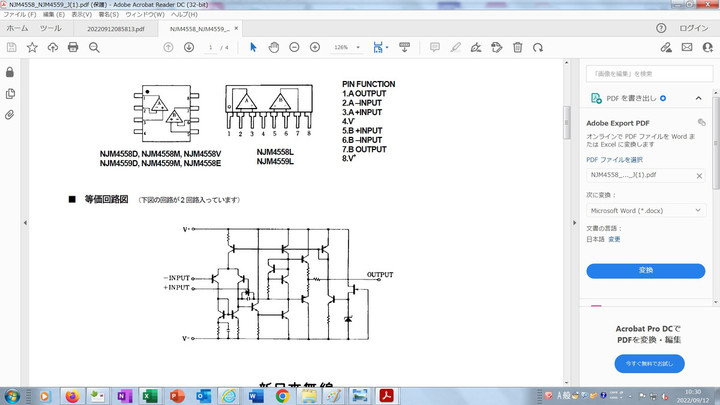Click the search field in the right panel

[646, 73]
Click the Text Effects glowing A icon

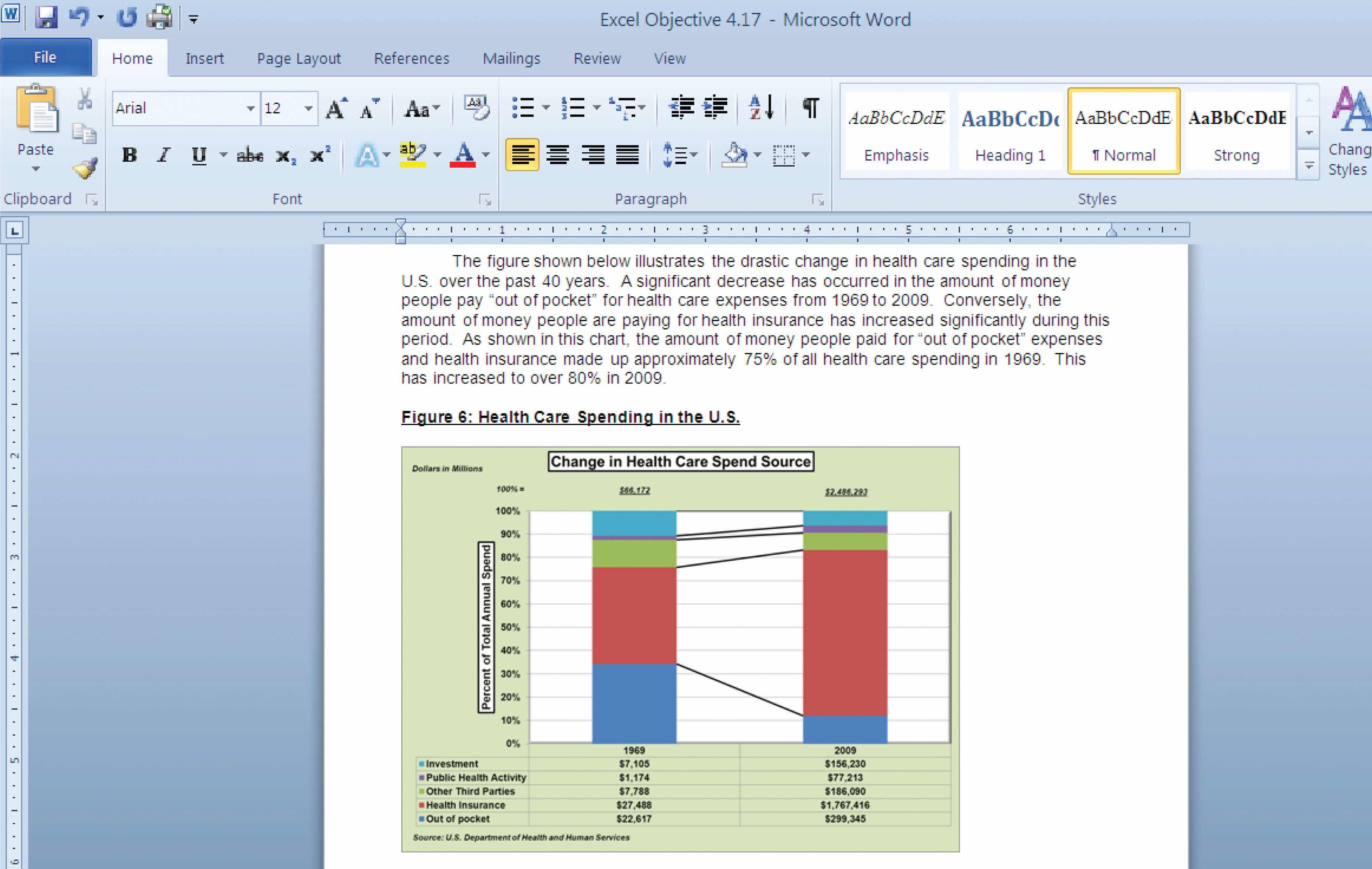(x=367, y=155)
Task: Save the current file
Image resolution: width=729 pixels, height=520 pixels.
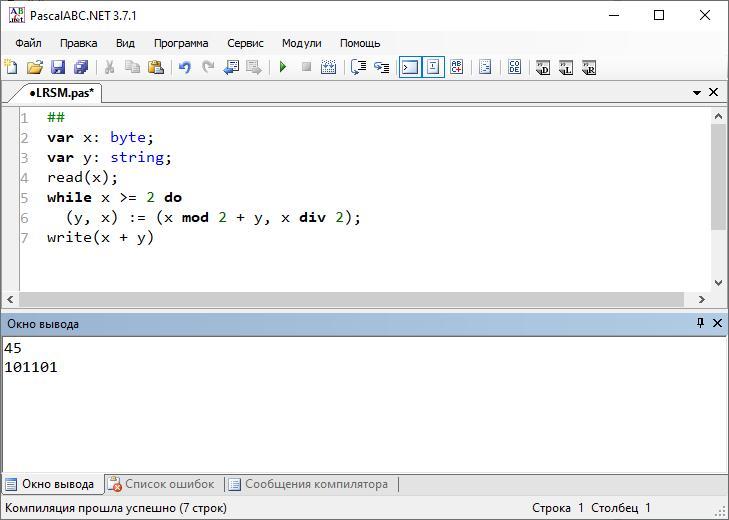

────────────────────

Copy every line of the listing above exactly as it stands, leaving out the pictures.

■ REPLY TO THE EXERCISE ■
Click the search field in the right panel

[646, 73]
Click the Text Effects glowing A icon

(x=367, y=155)
Task: Save the current file
Image resolution: width=729 pixels, height=520 pixels.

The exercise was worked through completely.